* Stored data entries
===

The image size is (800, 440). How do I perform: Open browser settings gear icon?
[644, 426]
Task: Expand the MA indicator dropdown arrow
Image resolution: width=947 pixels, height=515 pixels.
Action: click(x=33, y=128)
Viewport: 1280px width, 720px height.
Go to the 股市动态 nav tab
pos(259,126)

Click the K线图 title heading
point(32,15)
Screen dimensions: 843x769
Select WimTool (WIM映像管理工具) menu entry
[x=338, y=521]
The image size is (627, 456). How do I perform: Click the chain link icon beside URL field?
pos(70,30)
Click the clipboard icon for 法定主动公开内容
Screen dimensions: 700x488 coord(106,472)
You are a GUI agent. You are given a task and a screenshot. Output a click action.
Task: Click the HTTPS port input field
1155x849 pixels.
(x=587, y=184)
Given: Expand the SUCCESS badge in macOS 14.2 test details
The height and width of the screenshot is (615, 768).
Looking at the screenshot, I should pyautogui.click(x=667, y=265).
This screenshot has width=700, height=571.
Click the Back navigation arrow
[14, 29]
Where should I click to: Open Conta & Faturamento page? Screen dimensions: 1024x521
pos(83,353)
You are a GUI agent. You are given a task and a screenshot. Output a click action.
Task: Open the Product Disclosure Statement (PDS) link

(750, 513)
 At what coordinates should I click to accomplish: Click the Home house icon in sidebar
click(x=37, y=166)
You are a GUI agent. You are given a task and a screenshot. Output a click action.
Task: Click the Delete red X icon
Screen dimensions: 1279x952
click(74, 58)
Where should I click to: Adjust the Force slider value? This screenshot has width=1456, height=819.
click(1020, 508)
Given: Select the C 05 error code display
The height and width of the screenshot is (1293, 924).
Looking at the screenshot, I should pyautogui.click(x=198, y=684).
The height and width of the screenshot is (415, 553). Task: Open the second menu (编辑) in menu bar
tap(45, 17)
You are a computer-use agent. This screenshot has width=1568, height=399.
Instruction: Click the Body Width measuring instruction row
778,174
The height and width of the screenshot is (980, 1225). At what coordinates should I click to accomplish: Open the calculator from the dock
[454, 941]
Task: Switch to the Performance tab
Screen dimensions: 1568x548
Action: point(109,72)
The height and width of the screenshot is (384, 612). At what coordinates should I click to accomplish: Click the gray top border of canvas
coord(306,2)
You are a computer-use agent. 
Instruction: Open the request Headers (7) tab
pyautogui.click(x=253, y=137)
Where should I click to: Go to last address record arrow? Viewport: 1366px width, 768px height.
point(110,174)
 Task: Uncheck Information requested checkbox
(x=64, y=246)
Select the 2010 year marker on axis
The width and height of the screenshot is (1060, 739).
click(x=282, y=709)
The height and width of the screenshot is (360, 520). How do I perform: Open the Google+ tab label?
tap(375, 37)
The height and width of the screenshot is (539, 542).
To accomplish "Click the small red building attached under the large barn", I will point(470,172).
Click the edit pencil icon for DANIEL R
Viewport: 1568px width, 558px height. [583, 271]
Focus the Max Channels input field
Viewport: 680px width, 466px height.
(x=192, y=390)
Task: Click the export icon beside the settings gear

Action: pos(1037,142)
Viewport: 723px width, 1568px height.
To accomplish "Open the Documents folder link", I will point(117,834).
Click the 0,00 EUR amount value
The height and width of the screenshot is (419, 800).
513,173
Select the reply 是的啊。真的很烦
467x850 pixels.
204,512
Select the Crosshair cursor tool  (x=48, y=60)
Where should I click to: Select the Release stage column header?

===

* What needs to be done
Show each line in the entries that holds the string "computer".

* Answer for this exercise
You are a computer-use agent. This screenshot has width=1568, height=399.
You are a computer-use agent. 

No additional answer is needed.